Formula (v1, transparent weights)

Risk score is a weighted combination of four components:

  • 40% amount growth vs previous 30 days
  • 20% payment count growth vs previous 30 days
  • 25% payer concentration (share of top company)
  • 15% category mix shift (general/research/ownership)
Example expression: score = 0.40 * amount_growth + 0.20 * payments_growth + 0.25 * concentration + 0.15 * category_shift

Signal tags are generated from threshold rules:Rapid growth (rapid_growth), Concentration spike (concentration_spike), Category shift (category_shift), New high-amount entrant (new_high_amount_entrant).

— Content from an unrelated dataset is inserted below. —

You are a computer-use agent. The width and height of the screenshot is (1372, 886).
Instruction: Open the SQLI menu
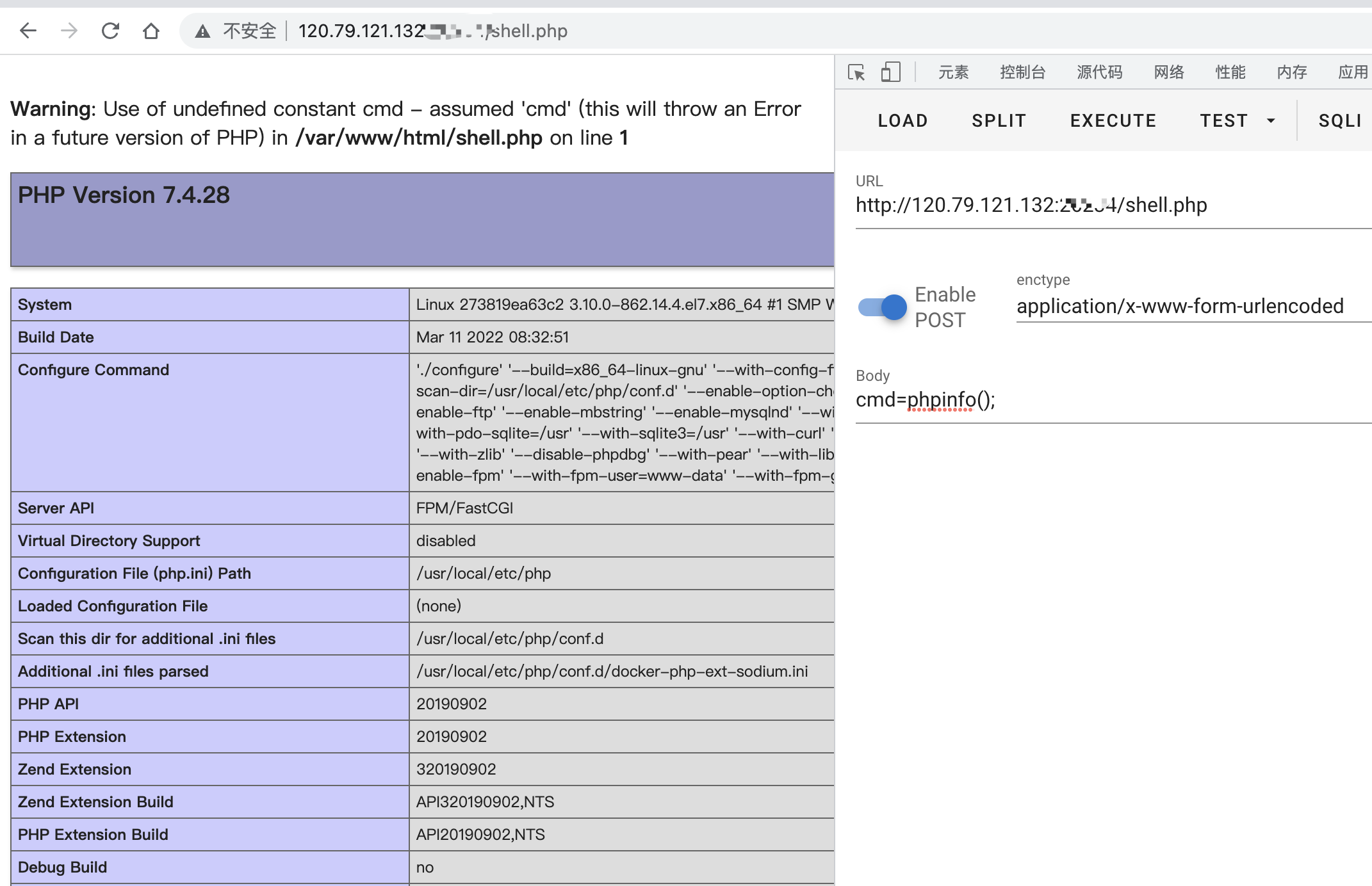1339,120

Data windows and definitions

  • Current window (30d): latest 30 days ending at as_of_date.
  • Previous window (prev 30d): the 30 days immediately before current window.
  • Growth: relative change between current and previous windows.
  • State views: provider signals rolled up by provider state mapping.

Primary data sources

  • CMS Open Payments public datasets (openpaymentsdata.cms.gov)
  • NPI/provider identity and address mapping fields in the usnpi pipeline
  • Internal daily aggregation tables generated by parser jobs

Legal & compliance notice

  • Scores and signals are informational statistical indicators only.
  • They do not establish fraud, misconduct, conflict of interest, or legal liability.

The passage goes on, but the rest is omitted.